■ **EXERCISE OBJECTIVE**: All of the data below is to be copied again without changes.

Stored records
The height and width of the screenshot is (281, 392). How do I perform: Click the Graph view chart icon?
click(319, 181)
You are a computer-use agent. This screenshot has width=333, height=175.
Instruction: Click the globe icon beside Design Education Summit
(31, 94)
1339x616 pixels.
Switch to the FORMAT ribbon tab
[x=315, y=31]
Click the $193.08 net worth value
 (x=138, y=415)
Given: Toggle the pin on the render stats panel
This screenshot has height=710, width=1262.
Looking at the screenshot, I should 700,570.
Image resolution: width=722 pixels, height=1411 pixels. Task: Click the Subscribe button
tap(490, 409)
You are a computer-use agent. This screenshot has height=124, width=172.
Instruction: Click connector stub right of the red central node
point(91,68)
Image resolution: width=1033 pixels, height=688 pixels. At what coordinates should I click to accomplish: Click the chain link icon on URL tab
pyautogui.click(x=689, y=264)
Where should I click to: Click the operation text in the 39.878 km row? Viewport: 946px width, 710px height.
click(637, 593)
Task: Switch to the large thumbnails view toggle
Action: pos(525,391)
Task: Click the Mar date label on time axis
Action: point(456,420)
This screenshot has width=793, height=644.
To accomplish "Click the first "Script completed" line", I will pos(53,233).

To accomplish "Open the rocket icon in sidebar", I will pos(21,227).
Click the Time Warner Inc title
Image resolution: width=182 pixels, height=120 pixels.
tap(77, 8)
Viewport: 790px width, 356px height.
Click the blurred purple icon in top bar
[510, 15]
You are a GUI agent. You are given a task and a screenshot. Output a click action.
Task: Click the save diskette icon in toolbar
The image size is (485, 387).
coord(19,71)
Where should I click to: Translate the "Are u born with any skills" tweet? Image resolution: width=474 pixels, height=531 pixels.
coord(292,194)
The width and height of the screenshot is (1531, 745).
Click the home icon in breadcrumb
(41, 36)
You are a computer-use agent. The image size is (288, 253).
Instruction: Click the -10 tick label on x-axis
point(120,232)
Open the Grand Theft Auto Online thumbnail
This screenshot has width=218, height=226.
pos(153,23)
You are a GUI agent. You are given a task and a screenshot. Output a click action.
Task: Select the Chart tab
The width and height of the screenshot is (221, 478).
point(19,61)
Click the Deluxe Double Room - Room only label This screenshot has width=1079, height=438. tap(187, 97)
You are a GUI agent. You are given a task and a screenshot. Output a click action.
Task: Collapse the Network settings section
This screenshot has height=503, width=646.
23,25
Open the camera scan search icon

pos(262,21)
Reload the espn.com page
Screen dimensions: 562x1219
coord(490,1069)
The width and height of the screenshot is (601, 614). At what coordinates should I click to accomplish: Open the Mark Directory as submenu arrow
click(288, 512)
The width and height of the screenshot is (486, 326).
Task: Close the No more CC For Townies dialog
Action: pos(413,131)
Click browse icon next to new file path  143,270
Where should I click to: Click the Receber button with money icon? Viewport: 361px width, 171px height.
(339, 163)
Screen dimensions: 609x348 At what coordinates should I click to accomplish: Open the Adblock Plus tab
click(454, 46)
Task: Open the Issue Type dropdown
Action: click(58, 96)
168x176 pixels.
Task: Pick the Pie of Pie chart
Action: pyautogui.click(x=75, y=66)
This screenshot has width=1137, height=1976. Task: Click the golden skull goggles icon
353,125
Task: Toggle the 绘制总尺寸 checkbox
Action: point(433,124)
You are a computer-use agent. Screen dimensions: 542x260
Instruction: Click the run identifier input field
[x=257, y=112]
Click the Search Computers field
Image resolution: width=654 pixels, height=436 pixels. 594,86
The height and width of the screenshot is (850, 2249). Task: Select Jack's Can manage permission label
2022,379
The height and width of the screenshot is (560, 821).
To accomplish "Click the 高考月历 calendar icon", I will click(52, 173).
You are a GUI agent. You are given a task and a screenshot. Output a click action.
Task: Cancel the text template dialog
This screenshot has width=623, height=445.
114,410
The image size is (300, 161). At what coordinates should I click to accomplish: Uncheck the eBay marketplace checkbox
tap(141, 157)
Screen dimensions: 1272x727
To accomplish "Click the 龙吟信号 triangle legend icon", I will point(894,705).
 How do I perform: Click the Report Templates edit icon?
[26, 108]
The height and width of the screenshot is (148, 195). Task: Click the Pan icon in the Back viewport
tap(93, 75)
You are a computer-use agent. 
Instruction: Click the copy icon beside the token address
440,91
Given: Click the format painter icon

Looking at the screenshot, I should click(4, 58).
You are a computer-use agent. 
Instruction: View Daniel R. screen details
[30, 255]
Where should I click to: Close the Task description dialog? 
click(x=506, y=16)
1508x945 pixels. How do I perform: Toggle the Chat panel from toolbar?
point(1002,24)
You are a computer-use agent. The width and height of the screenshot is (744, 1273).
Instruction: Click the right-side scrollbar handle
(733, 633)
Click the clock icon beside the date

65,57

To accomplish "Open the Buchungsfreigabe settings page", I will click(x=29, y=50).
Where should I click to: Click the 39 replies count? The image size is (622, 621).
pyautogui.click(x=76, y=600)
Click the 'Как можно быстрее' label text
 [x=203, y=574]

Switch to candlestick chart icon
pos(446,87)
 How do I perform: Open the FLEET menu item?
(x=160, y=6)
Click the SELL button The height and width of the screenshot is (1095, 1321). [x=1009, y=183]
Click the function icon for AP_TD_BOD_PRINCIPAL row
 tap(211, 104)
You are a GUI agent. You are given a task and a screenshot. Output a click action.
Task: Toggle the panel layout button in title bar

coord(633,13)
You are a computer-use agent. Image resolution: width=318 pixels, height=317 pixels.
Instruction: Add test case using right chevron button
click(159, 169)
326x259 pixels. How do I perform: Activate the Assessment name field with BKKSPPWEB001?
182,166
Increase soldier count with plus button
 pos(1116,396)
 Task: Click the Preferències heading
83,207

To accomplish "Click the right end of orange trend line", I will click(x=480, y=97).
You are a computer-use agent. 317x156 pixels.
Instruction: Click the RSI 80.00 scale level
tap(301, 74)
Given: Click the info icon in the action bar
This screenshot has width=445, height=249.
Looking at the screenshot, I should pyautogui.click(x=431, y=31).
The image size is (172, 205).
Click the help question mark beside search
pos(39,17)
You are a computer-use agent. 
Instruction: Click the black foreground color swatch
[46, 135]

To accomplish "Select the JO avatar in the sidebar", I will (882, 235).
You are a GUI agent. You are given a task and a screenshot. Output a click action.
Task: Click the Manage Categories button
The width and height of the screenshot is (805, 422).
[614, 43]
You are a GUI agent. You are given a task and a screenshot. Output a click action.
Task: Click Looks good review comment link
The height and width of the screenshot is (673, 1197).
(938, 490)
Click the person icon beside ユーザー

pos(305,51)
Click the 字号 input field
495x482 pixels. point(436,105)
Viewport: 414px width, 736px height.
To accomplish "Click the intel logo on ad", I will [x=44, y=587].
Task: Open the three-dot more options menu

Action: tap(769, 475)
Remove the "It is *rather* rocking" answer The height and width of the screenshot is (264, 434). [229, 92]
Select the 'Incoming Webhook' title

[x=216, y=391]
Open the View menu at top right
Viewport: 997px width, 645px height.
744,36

■ **EXPECTED OUTPUT**:
The height and width of the screenshot is (281, 392). How do I perform: Click the Graph view chart icon?
click(319, 181)
You are a computer-use agent. This screenshot has width=333, height=175.
Instruction: Click the globe icon beside Design Education Summit
(31, 94)
1339x616 pixels.
Switch to the FORMAT ribbon tab
[x=315, y=31]
Click the $193.08 net worth value
 (x=138, y=415)
Given: Toggle the pin on the render stats panel
This screenshot has height=710, width=1262.
Looking at the screenshot, I should 700,570.
Image resolution: width=722 pixels, height=1411 pixels. Task: Click the Subscribe button
tap(490, 409)
You are a computer-use agent. This screenshot has height=124, width=172.
Instruction: Click connector stub right of the red central node
point(91,68)
Image resolution: width=1033 pixels, height=688 pixels. At what coordinates should I click to accomplish: Click the chain link icon on URL tab
pyautogui.click(x=689, y=264)
Where should I click to: Click the operation text in the 39.878 km row? Viewport: 946px width, 710px height.
click(637, 593)
Task: Switch to the large thumbnails view toggle
Action: pos(525,391)
Task: Click the Mar date label on time axis
Action: point(456,420)
This screenshot has width=793, height=644.
To accomplish "Click the first "Script completed" line", I will pos(53,233).

To accomplish "Open the rocket icon in sidebar", I will pos(21,227).
Click the Time Warner Inc title
Image resolution: width=182 pixels, height=120 pixels.
tap(77, 8)
Viewport: 790px width, 356px height.
Click the blurred purple icon in top bar
[510, 15]
You are a GUI agent. You are given a task and a screenshot. Output a click action.
Task: Click the save diskette icon in toolbar
The image size is (485, 387).
coord(19,71)
Where should I click to: Translate the "Are u born with any skills" tweet? Image resolution: width=474 pixels, height=531 pixels.
coord(292,194)
The width and height of the screenshot is (1531, 745).
Click the home icon in breadcrumb
(41, 36)
You are a computer-use agent. The image size is (288, 253).
Instruction: Click the -10 tick label on x-axis
point(120,232)
Open the Grand Theft Auto Online thumbnail
This screenshot has width=218, height=226.
pos(153,23)
You are a GUI agent. You are given a task and a screenshot. Output a click action.
Task: Select the Chart tab
The width and height of the screenshot is (221, 478).
point(19,61)
Click the Deluxe Double Room - Room only label This screenshot has width=1079, height=438. tap(187, 97)
You are a GUI agent. You are given a task and a screenshot. Output a click action.
Task: Collapse the Network settings section
This screenshot has height=503, width=646.
23,25
Open the camera scan search icon

pos(262,21)
Reload the espn.com page
Screen dimensions: 562x1219
coord(490,1069)
The width and height of the screenshot is (601, 614). At what coordinates should I click to accomplish: Open the Mark Directory as submenu arrow
click(288, 512)
The width and height of the screenshot is (486, 326).
Task: Close the No more CC For Townies dialog
Action: pos(413,131)
Click browse icon next to new file path  143,270
Where should I click to: Click the Receber button with money icon? Viewport: 361px width, 171px height.
(339, 163)
Screen dimensions: 609x348 At what coordinates should I click to accomplish: Open the Adblock Plus tab
click(454, 46)
Task: Open the Issue Type dropdown
Action: click(58, 96)
168x176 pixels.
Task: Pick the Pie of Pie chart
Action: pyautogui.click(x=75, y=66)
This screenshot has width=1137, height=1976. Task: Click the golden skull goggles icon
353,125
Task: Toggle the 绘制总尺寸 checkbox
Action: point(433,124)
You are a computer-use agent. Screen dimensions: 542x260
Instruction: Click the run identifier input field
[x=257, y=112]
Click the Search Computers field
Image resolution: width=654 pixels, height=436 pixels. 594,86
The height and width of the screenshot is (850, 2249). Task: Select Jack's Can manage permission label
2022,379
The height and width of the screenshot is (560, 821).
To accomplish "Click the 高考月历 calendar icon", I will click(52, 173).
You are a GUI agent. You are given a task and a screenshot. Output a click action.
Task: Cancel the text template dialog
This screenshot has width=623, height=445.
114,410
The image size is (300, 161). At what coordinates should I click to accomplish: Uncheck the eBay marketplace checkbox
tap(141, 157)
Screen dimensions: 1272x727
To accomplish "Click the 龙吟信号 triangle legend icon", I will point(894,705).
 How do I perform: Click the Report Templates edit icon?
[26, 108]
The height and width of the screenshot is (148, 195). Task: Click the Pan icon in the Back viewport
tap(93, 75)
You are a computer-use agent. 
Instruction: Click the copy icon beside the token address
440,91
Given: Click the format painter icon

Looking at the screenshot, I should click(4, 58).
You are a computer-use agent. 
Instruction: View Daniel R. screen details
[30, 255]
Where should I click to: Close the Task description dialog? 
click(x=506, y=16)
1508x945 pixels. How do I perform: Toggle the Chat panel from toolbar?
point(1002,24)
You are a computer-use agent. The width and height of the screenshot is (744, 1273).
Instruction: Click the right-side scrollbar handle
(733, 633)
Click the clock icon beside the date

65,57

To accomplish "Open the Buchungsfreigabe settings page", I will click(x=29, y=50).
Where should I click to: Click the 39 replies count? The image size is (622, 621).
pyautogui.click(x=76, y=600)
Click the 'Как можно быстрее' label text
 [x=203, y=574]

Switch to candlestick chart icon
pos(446,87)
 How do I perform: Open the FLEET menu item?
(x=160, y=6)
Click the SELL button The height and width of the screenshot is (1095, 1321). [x=1009, y=183]
Click the function icon for AP_TD_BOD_PRINCIPAL row
 tap(211, 104)
You are a GUI agent. You are given a task and a screenshot. Output a click action.
Task: Toggle the panel layout button in title bar

coord(633,13)
You are a computer-use agent. Image resolution: width=318 pixels, height=317 pixels.
Instruction: Add test case using right chevron button
click(159, 169)
326x259 pixels. How do I perform: Activate the Assessment name field with BKKSPPWEB001?
182,166
Increase soldier count with plus button
 pos(1116,396)
 Task: Click the Preferències heading
83,207

To accomplish "Click the right end of orange trend line", I will click(x=480, y=97).
You are a computer-use agent. 317x156 pixels.
Instruction: Click the RSI 80.00 scale level
tap(301, 74)
Given: Click the info icon in the action bar
This screenshot has width=445, height=249.
Looking at the screenshot, I should pyautogui.click(x=431, y=31).
The image size is (172, 205).
Click the help question mark beside search
pos(39,17)
You are a computer-use agent. 
Instruction: Click the black foreground color swatch
[46, 135]

To accomplish "Select the JO avatar in the sidebar", I will (882, 235).
You are a GUI agent. You are given a task and a screenshot. Output a click action.
Task: Click the Manage Categories button
The width and height of the screenshot is (805, 422).
[614, 43]
You are a GUI agent. You are given a task and a screenshot. Output a click action.
Task: Click Looks good review comment link
The height and width of the screenshot is (673, 1197).
(938, 490)
Click the person icon beside ユーザー

pos(305,51)
Click the 字号 input field
495x482 pixels. point(436,105)
Viewport: 414px width, 736px height.
To accomplish "Click the intel logo on ad", I will [x=44, y=587].
Task: Open the three-dot more options menu

Action: tap(769, 475)
Remove the "It is *rather* rocking" answer The height and width of the screenshot is (264, 434). [229, 92]
Select the 'Incoming Webhook' title

[x=216, y=391]
Open the View menu at top right
Viewport: 997px width, 645px height.
744,36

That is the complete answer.